Échate un cantecito fue el disco de la resurrección artística de Kiko Veneno, grabado en un año tan señalado como 1992. Para llegar a esta obra clave, en la que el músico criado en Sevilla se reencontró consigo mismo, tuvieron que darse una serie de circunstancias positivas; una de ellas el mecenazgo y ascendencia de Santiago Auserón, el entonces líder de Radio Futura, que es el que impulsa a Kiko a tomar conciencia de su arte y de su personalidad musical.
Sobrevuela en el espíritu de Échate un cantecito la vieja audacia burlona de un músico inquieto cuyo nombre artístico, Veneno, dio nombre a un singularísimo proyecto musical de raíz andaluza, tan fugaz como trascendente, que en 1977 supuso el detonante de lo que dio en llamar, en ese afán por etiquetarlo todo, nuevo flamenco. Aquellos vientos de contracultura posibilitaron la aparición de Kiko Veneno, que navegó por las movidas ochenteras sin tomar excesiva conciencia de sus verdaderas posibilidades, esas que cristalizaron en un disco de reenganche tan estimulante como fue Échate un cantecito.
El pasado mes de agosto Kiko Veneno tocaba en Chiclana con la Banda del Retumbe, dentro de las denominadas Royal Hideaway Sessions. En aquel recital, que se prestaba a la intimidad debido al pequeño anfiteatro que lo acogía, sonaron la mayoría de canciones de aquel Échate un cantecito, muestra de su vigencia y de la importancia que tuvo en la propia carrera de Kiko. Lo conectó además con una nueva generación de oyentes que encontraron en aquellas canciones frescura e imaginación, fruto de alguien dueño de un universo propio y que recién llegado a la cuarentena alumbró todo un disco de madurez, en el que tuvo mucho que ver ese intercambio cultural sostenido con Auserón, su guía mientras iba desarrollando las maquetas.

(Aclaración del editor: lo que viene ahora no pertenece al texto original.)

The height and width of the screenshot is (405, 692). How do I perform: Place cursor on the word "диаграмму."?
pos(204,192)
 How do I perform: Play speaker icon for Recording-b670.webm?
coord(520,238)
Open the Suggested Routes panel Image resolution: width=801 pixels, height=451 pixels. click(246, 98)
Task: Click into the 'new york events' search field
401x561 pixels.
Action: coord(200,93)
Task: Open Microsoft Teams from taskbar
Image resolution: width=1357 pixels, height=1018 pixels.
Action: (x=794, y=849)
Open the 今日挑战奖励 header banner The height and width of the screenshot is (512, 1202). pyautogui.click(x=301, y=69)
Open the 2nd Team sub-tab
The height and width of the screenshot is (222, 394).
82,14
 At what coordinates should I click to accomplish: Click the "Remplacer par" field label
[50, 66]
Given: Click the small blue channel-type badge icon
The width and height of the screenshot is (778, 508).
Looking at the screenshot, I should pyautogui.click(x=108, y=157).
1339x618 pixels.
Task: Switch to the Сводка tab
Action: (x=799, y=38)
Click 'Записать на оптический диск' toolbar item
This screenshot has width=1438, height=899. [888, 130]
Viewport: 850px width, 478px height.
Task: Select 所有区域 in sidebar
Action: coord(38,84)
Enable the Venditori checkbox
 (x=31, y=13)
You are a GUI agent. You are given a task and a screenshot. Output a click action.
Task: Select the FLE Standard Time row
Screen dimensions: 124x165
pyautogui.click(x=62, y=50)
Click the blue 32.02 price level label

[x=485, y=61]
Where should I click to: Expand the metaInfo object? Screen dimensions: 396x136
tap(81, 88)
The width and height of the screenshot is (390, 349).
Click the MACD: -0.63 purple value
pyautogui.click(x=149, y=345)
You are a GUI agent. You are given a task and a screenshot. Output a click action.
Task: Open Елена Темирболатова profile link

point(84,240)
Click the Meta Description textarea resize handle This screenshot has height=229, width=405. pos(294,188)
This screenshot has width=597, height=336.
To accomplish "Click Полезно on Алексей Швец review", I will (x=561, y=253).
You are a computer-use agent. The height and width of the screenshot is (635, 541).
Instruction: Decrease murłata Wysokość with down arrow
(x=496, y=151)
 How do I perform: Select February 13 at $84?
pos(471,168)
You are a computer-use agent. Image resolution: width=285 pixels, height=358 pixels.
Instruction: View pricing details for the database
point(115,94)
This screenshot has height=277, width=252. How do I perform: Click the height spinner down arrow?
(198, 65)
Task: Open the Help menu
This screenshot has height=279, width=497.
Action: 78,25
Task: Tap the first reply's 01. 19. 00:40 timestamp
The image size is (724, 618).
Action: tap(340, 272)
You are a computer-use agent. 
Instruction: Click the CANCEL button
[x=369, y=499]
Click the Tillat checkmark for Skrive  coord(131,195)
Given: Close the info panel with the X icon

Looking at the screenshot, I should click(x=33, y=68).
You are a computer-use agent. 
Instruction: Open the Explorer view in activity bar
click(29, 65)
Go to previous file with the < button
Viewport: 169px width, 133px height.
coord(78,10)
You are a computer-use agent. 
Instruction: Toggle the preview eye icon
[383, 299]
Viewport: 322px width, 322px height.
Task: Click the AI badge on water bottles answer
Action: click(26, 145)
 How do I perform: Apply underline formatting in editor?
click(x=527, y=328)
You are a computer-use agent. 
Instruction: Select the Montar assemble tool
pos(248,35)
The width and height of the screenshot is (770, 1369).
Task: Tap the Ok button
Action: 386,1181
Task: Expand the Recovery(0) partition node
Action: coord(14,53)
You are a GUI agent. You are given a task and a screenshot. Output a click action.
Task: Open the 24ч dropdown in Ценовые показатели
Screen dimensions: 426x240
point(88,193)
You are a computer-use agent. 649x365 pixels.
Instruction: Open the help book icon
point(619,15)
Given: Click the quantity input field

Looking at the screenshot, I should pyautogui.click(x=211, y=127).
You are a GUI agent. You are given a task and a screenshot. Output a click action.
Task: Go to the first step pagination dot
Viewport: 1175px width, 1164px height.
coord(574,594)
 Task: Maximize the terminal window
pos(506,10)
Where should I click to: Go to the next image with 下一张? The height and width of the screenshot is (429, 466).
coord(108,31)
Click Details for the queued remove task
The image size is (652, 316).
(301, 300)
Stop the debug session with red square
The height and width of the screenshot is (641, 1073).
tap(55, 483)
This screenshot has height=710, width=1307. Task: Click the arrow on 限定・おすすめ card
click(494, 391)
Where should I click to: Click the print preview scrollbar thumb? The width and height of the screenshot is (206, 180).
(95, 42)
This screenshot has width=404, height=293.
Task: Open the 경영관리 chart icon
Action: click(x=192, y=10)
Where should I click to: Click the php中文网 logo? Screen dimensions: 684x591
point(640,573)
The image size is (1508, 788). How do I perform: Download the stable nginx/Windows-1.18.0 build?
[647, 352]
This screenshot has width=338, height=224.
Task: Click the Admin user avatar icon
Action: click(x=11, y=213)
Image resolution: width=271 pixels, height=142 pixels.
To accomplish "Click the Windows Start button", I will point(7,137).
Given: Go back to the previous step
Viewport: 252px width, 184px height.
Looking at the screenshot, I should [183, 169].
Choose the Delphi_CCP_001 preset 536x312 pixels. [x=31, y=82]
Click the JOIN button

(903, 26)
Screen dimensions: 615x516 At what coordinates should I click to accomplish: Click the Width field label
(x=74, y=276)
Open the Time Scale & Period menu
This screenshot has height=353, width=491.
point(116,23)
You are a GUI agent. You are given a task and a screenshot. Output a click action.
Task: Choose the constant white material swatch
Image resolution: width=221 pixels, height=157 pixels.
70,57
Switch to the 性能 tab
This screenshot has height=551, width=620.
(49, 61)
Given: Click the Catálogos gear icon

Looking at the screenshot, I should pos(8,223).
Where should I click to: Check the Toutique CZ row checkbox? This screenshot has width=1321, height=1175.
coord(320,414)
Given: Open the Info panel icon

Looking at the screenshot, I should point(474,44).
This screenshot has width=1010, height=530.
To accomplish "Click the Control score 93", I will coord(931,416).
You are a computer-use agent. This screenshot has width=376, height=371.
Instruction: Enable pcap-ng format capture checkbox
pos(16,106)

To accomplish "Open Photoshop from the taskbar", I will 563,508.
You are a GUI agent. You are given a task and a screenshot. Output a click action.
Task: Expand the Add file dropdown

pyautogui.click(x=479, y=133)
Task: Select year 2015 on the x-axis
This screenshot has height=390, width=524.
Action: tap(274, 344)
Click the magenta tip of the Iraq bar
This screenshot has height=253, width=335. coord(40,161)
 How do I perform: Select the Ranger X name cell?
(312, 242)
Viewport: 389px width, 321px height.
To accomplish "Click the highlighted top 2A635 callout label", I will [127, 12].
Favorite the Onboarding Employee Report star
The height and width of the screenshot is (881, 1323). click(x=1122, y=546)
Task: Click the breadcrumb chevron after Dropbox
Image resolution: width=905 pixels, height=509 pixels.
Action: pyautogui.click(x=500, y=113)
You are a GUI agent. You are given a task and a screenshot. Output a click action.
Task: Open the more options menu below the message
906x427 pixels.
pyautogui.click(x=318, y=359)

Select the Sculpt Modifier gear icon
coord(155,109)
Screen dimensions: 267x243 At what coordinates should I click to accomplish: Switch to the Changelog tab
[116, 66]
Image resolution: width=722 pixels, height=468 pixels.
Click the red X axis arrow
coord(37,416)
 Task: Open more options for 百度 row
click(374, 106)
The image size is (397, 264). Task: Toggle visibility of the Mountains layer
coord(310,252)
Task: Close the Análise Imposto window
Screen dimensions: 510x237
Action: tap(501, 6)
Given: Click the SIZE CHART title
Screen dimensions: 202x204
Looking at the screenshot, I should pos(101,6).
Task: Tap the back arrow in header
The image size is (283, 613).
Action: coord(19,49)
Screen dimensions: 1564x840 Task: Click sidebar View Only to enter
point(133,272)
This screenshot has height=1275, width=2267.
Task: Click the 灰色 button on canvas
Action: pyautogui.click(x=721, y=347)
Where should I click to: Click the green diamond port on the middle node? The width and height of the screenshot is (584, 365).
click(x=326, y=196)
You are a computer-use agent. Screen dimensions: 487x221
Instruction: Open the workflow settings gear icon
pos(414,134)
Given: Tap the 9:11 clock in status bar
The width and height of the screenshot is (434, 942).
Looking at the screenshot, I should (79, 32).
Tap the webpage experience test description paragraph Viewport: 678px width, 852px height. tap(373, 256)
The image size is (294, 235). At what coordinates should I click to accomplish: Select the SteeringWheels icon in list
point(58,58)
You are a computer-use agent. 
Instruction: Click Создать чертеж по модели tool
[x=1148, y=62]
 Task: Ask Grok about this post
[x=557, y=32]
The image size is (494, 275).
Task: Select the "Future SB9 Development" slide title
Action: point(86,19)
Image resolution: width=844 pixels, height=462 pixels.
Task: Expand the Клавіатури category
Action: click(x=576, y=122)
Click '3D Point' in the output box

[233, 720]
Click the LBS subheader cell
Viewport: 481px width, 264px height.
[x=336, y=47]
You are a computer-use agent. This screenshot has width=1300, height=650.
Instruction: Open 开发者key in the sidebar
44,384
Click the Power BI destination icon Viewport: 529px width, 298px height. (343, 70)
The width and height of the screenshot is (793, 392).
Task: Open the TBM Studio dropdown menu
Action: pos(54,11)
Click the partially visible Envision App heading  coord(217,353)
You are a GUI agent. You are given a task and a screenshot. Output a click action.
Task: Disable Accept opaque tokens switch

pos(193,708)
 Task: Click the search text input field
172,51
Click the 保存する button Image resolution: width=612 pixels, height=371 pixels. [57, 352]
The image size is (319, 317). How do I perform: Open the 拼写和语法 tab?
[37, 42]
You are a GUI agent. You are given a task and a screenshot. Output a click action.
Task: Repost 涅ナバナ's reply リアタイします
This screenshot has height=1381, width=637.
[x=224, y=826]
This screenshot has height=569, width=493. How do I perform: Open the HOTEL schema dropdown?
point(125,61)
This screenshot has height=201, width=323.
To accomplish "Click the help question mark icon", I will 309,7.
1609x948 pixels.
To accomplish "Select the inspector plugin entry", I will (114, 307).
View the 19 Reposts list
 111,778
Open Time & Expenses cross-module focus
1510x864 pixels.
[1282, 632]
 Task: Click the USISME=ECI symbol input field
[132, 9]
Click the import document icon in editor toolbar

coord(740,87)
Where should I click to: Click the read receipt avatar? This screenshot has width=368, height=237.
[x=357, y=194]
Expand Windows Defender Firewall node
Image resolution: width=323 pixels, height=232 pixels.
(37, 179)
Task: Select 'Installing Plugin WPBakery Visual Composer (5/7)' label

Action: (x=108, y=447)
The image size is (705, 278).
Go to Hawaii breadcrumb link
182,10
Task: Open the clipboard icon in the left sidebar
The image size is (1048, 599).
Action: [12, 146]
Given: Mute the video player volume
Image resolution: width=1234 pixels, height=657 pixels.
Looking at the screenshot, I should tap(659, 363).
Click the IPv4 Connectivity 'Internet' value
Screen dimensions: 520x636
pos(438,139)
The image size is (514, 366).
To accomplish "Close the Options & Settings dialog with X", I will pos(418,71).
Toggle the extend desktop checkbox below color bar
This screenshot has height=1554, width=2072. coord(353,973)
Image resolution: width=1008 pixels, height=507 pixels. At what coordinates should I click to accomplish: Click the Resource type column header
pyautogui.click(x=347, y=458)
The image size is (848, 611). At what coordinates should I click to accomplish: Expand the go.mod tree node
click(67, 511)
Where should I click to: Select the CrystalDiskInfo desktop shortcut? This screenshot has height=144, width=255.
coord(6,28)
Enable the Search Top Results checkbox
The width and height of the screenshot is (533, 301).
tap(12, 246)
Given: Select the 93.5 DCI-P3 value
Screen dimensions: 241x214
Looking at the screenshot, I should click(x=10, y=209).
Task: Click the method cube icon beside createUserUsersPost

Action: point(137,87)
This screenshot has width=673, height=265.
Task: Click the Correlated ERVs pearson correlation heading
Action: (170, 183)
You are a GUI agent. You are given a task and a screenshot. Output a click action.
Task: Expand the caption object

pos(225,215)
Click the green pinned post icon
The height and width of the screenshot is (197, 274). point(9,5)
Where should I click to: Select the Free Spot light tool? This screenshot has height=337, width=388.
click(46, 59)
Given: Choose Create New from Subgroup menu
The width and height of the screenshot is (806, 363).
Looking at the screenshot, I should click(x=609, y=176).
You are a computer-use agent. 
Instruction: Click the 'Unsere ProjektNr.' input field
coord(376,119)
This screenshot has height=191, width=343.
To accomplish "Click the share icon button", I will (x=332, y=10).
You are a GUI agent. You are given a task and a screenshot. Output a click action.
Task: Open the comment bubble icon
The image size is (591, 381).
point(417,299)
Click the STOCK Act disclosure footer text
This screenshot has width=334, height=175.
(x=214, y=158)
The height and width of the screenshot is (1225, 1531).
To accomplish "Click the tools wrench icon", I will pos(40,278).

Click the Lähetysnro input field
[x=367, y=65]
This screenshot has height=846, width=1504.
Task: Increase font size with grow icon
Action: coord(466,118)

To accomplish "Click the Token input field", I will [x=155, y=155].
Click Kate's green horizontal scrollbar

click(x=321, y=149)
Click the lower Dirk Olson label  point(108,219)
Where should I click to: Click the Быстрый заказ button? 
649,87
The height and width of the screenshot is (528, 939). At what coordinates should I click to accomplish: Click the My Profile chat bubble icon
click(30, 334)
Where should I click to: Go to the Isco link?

De ese proceso creativo nacieron varios clásicos en los que se reivindicaba la dignidad de las fuentes populares, de las raíces, como él mismo le explicaba al recordado Ignacio Sáenz de Tejada en las páginas de El País: «Hay que defender la música popular, porque estamos perdiendo las fuentes. Trabajamos con un material puro y noble, y tenemos que mantener esa dignidad». Una reflexión que con el tiempo transcurrido se antoja si cabe más necesaria.
Las canciones
La narrativa contagiosa de “Lobo López” servía de carta de presentación del disco, sustentado en melodías pegadizas y letras ocurrentes en las que asomaba cierta pizca de melancolía. El personaje de esta primera canción reencuentra por la calle al amor perdido y desmenuza impresiones y sensaciones: «Un día Lobo López / se encontró a su amada / hace cuanto tiempo / y me alegro tanto / te veo muy cambiada…». Un buen arranque que prosigue con “El mensajero”, con sus sonidos africanos, y sobre todo con la confesión amorosa de “Te echo de menos”, una rumba aquietada, llena de vida y de cotidianeidad, también de ironía cuando canta: «Lo mismo te echo de menos, lo mismo…que antes te echaba de más» Hay estampas muy precisas de evocación de aquel amor compartido a través de imágenes como las de esa cama revuelta, ese zumo y tostadas del desayuno y hasta la de ese gato que araña. “Echo de menos” es una de las cumbres de Kiko en un disco lleno de momentos álgidos.
Otro de esos momentos lo protagoniza la muy gráfica, arrabalera y periférica “Superhéroes de barrio”, en la que Kiko, a modo de collage impresionista, sitúa algunas de sus referencias, de Bob Dylan —al que versionará en su siguiente disco— a los taurinos Joselito el Gallo o Curro Romero, pasando por Orson Welles y Rita Hayworth con La dama de Shanghái en el pensamiento. También asoma Di Stéfano, ídolo balompédico, y hasta El Gordo y el Flaco. La canción tiene una geografía concreta, el barrio sevillano de Pino Montano, y algo de viñeta caleidoscópica a la manera de aquella legendaria “Qualsevol nit pot sortir el sol” de Sisa.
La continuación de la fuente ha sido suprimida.